THE INPUT
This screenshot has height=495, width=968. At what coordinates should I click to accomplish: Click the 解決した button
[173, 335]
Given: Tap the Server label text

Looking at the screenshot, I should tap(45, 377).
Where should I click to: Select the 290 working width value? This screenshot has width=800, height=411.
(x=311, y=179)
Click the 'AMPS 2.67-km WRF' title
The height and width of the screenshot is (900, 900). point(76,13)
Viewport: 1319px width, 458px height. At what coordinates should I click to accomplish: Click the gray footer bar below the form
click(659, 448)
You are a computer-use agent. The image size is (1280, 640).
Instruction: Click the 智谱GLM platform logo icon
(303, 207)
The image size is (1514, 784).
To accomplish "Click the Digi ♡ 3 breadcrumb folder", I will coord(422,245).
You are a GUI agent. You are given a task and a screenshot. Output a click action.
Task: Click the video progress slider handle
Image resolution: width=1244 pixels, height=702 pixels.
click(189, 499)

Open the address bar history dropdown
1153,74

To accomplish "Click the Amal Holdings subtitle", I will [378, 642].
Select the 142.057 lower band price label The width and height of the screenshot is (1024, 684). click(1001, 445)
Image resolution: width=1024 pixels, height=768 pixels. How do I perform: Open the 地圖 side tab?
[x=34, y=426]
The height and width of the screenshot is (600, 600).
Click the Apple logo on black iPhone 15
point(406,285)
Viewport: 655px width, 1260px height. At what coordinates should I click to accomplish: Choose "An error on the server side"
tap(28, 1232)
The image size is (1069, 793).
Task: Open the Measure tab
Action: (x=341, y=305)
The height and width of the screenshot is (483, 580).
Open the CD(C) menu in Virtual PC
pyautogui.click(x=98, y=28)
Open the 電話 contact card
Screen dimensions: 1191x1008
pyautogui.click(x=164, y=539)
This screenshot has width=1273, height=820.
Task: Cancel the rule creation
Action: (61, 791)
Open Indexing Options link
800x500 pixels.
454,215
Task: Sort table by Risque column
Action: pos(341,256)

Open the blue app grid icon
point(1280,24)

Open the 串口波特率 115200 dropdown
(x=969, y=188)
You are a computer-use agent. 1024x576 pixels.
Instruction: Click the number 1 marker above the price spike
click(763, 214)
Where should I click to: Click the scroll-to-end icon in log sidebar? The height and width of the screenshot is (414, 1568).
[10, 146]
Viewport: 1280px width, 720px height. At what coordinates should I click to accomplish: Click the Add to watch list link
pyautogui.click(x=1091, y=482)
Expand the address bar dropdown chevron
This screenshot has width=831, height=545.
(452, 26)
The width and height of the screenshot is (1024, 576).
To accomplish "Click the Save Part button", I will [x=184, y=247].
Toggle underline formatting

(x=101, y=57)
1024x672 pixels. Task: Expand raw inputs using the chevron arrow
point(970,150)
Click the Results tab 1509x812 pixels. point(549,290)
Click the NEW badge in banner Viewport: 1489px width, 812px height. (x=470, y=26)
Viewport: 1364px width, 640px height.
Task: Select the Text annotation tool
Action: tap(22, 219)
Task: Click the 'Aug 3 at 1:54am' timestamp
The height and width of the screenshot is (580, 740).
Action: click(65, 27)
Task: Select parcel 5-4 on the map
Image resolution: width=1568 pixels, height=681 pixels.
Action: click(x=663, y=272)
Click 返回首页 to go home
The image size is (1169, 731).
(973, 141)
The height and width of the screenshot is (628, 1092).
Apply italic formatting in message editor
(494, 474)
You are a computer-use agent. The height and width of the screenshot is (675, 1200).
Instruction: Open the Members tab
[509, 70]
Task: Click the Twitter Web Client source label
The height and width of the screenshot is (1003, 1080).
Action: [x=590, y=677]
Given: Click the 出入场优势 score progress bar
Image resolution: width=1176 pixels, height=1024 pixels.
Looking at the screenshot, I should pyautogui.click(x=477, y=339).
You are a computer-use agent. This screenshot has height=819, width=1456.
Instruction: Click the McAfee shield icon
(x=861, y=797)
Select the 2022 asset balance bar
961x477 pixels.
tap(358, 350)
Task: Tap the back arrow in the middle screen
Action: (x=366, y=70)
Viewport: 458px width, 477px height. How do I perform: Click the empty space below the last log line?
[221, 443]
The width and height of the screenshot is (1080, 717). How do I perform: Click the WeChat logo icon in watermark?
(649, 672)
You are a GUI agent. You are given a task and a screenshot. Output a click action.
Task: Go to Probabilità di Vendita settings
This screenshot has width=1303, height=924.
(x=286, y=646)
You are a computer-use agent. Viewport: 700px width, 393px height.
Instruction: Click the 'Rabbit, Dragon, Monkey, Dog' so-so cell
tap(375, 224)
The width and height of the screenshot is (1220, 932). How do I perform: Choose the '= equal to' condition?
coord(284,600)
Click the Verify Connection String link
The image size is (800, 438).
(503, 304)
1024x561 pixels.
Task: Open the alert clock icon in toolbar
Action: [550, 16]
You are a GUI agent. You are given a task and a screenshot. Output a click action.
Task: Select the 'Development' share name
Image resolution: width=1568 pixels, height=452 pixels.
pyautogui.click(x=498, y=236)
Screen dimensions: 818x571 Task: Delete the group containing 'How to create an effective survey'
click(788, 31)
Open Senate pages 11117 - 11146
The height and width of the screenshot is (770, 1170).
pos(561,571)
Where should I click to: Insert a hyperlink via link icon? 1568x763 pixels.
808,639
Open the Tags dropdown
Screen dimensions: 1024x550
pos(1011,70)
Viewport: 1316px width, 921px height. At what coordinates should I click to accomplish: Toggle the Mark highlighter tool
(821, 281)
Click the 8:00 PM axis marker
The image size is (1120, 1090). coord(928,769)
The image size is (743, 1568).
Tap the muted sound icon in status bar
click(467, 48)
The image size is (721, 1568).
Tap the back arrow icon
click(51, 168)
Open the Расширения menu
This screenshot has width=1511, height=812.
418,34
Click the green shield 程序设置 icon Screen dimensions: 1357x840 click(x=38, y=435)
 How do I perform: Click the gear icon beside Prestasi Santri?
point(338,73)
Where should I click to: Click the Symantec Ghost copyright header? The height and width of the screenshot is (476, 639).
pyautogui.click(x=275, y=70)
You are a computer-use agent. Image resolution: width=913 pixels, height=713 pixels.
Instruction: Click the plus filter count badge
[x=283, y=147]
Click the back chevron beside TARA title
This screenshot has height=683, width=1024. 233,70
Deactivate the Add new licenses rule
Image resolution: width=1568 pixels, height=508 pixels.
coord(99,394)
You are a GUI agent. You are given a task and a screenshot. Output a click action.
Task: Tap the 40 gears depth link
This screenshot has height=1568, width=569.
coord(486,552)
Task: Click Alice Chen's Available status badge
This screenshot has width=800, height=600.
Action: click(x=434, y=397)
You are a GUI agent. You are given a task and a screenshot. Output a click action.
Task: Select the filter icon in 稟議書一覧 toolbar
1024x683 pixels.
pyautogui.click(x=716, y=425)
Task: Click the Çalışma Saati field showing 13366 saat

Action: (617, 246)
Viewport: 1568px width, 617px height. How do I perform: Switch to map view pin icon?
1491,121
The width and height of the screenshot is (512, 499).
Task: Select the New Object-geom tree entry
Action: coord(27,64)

EXERCISE GOAL
In the listing above, each line with the word "progress" is to be copied out.

OUTPUT FOR THIS TASK
Task: Click the video progress slider handle
Given: Click the 出入场优势 score progress bar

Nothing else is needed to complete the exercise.